Les dons ne sont plus acceptés dans toutes les églises

Dans les jours et les semaines qui ont suivi le début de la guerre, les églises ukrainiennes de Montréal croulaient sous les dons. Un an plus tard, la générosité des Québécois n’a pas fléchi, mais l’ensemble des dons matériels sont désormais regroupés dans une seule église, rue D’Iberville. Les autres n’acceptent plus que des dons en argent ou en cartes-cadeaux. Tour d’horizon de la situation.

Au coin du boulevard Saint-Michel et de la rue de Bellechasse, devant la cathédrale orthodoxe ukrainienne Sainte-Sophie, signe que le temps passe, les immenses pancartes bleu et jaune invitant les passants à faire des dons ont cédé leur place à une simple affichette plastifiée signalant la disparition de Truffe, un félin en cavale.

Une sonnerie de cellulaire retentit dans la magnifique cathédrale, où flotte une odeur d’encens. Le prêtre Volodymyr Kouchnir extirpe l’appareil de la poche de son pantalon, sous sa soutane noire. Régulièrement, il reçoit des appels de gens qui souhaitent faire des dons : des meubles, des articles ménagers, des denrées non périssables. Certains proposent même des appartements à louer, qu’il va annoncer à la fin de la messe, après les prières pour tous les membres des familles des paroissiens qui sont au front ou qui sont décédés.

 

Volodymyr Kouchnir joue les intermédiaires, mais n’entrepose plus rien dans son église. Pendant les mois qui ont suivi le déclenchement de la guerre, la salle paroissiale au sous-sol croulait sous les dons. « On en avait jusqu’au plafond », se remémore-t-il. Des conteneurs ont été envoyés en Ukraine, mais la majorité des biens amassés était destinée aux nouveaux arrivants ukrainiens qui devaient repartir de zéro à Montréal.

Besoin de réconfort

Ces derniers descendaient au sous-sol après la messe et se servaient dans le bazar puis rentraient chez eux. Mais, cet automne, le prêtre a constaté que l’espace occupé l’empêchait de répondre à une autre nécessité, tout aussi urgente. « Les gens avaient besoin de parler, de partager leur histoire, leur tristesse. Ils ne voulaient plus prendre des choses et rentrer chez eux, ils voulaient un endroit pour échanger. »

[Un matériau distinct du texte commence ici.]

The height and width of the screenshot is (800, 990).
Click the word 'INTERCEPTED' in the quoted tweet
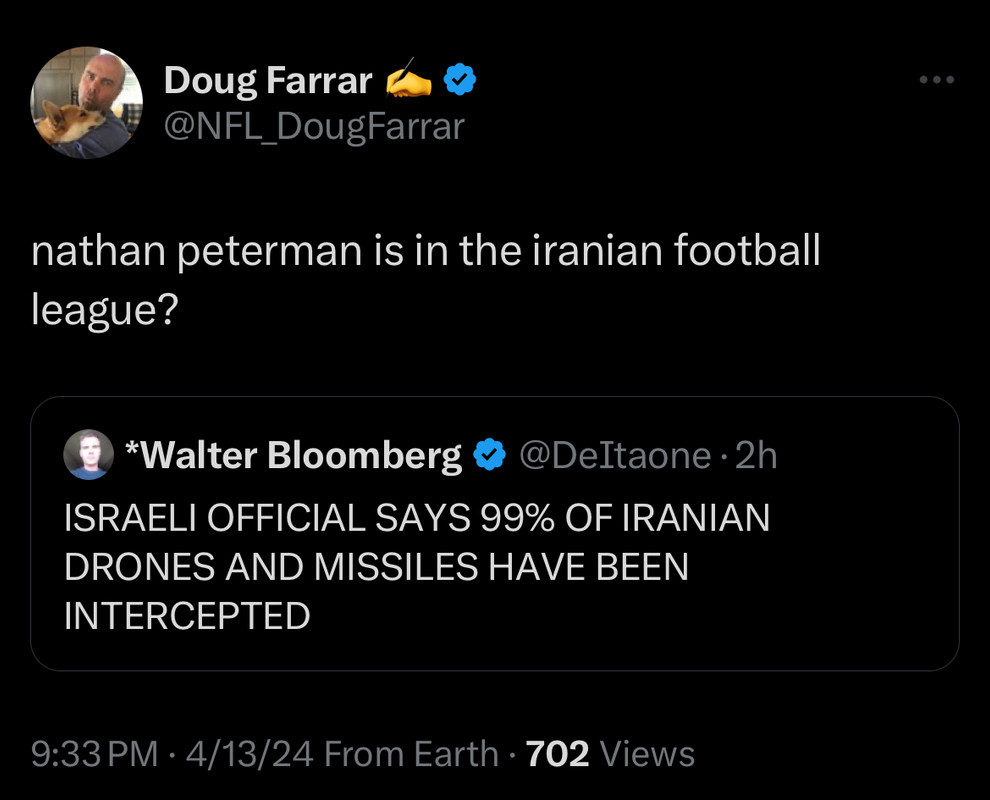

Pour faire de la place, le prêtre a décidé d’envoyer ces biens matériels à l’église catholique Saint-Michel-Archange, rue D’Iberville, qui accepte encore les dons. Désormais, après la messe, les paroissiens sont plutôt invités à venir boire un café dans la salle paroissiale du sous-sol, où ils restent pendant des heures.

« C’est dur, de porter ce poids tout le temps ici, confie le prêtre en portant les mains à son coeur. Les gens sont contents d’avoir un espace confortable pour partager leur souffrance. Je suis là pour les écouter, pour leur offrir un soutien spirituel. »

 

Le fait que les réfugiés soient moins nombreux à débarquer à Montréal depuis le boom de l’été dernier et l’épuisement des troupes ont aussi joué un rôle dans la décision. Recevoir et trier une telle quantité d’objets et de vêtements de toutes sortes demande beaucoup d’énergie, explique Anna Malynowsky, responsable des dons à la cathédrale Sainte-Sophie. « On était là depuis le premier jour, mais on était fatigués, on avait besoin de ralentir la cadence. »

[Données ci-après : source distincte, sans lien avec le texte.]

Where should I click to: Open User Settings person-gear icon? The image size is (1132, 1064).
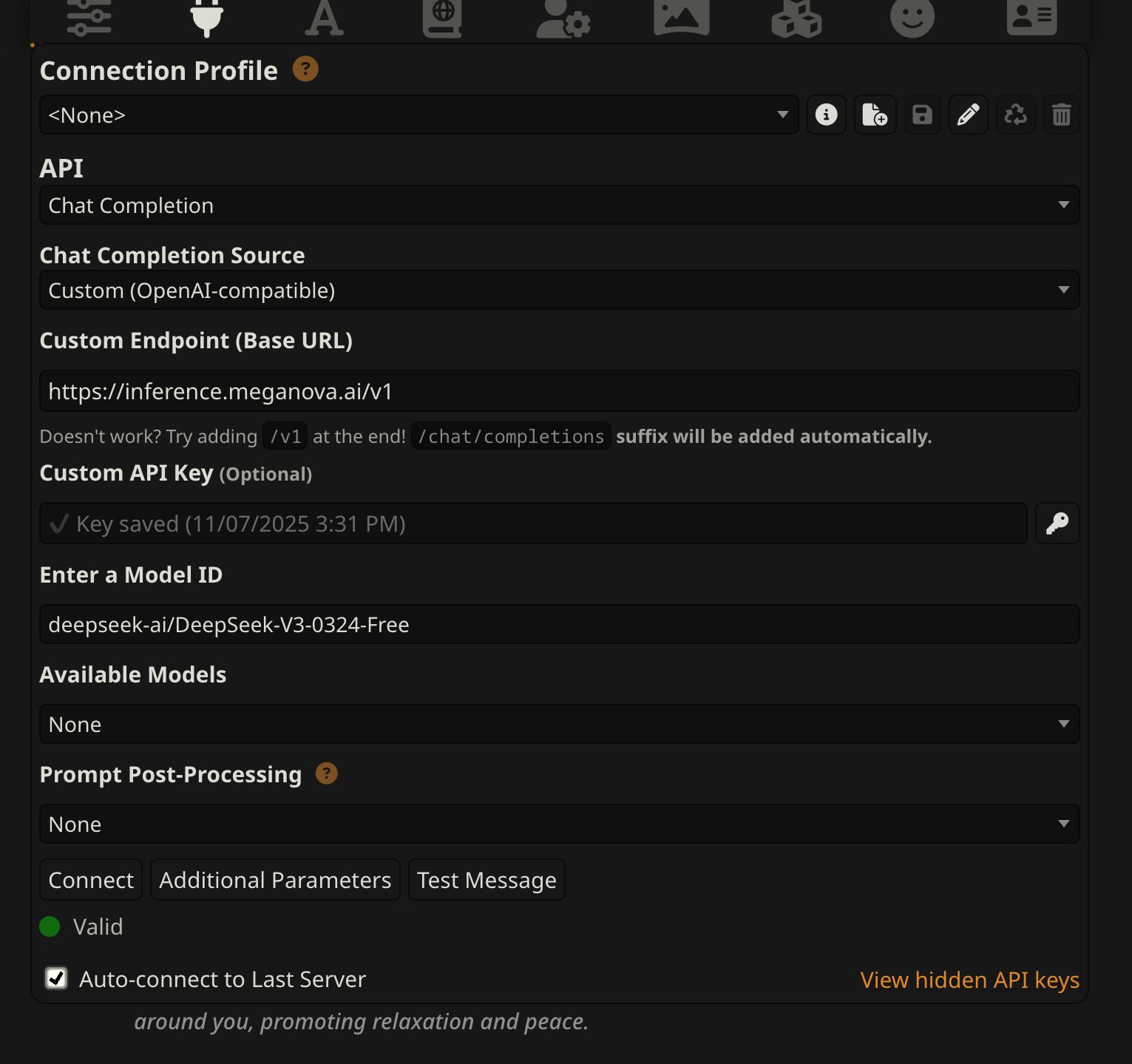point(563,18)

À quelques rues de là, à l’église orthodoxe ukrainienne Sainte-Marie-la-Protectrice, sur le boulevard Rosemont, quelques manteaux et vêtements sont entassés pêle-mêle dans un recoin de la salle communautaire. C’est tout ce qui reste du bazar depuis que l’église a cessé de recueillir des dons autres que financiers au début de l’hiver. « L’argent, c’est la meilleure chose, ça permet d’acheter de la nourriture et les choses dont ils ont vraiment besoin », résume Rozalie Grishina.

Les soeurs Smaha

Les réfugiés nouvellement arrivés, qui ont besoin de tout, sont envoyés à l’église de rue D’Iberville. Des bibelots, des articles de cuisine et de literie, des jouets, des couches et des denrées non périssables s’entassent sur deux étages dans cette caverne d’Ali Baba. Les vêtements sont tellement nombreux qu’ils sont classés par catégories et par tailles, comme dans une vraie friperie.

Ici, c’est le royaume des soeurs Doris et Janie Smaha, deux Québécoises nées d’un père ukrainien. C’est tout naturellement qu’elles ont décidé de venir prêter main-forte au début du conflit, il y a un an. « On a été baptisées dans cette église, raconte fièrement Doris. Mon père a connu la guerre de 1945, ça venait nous chercher, on avait besoin de s’impliquer. »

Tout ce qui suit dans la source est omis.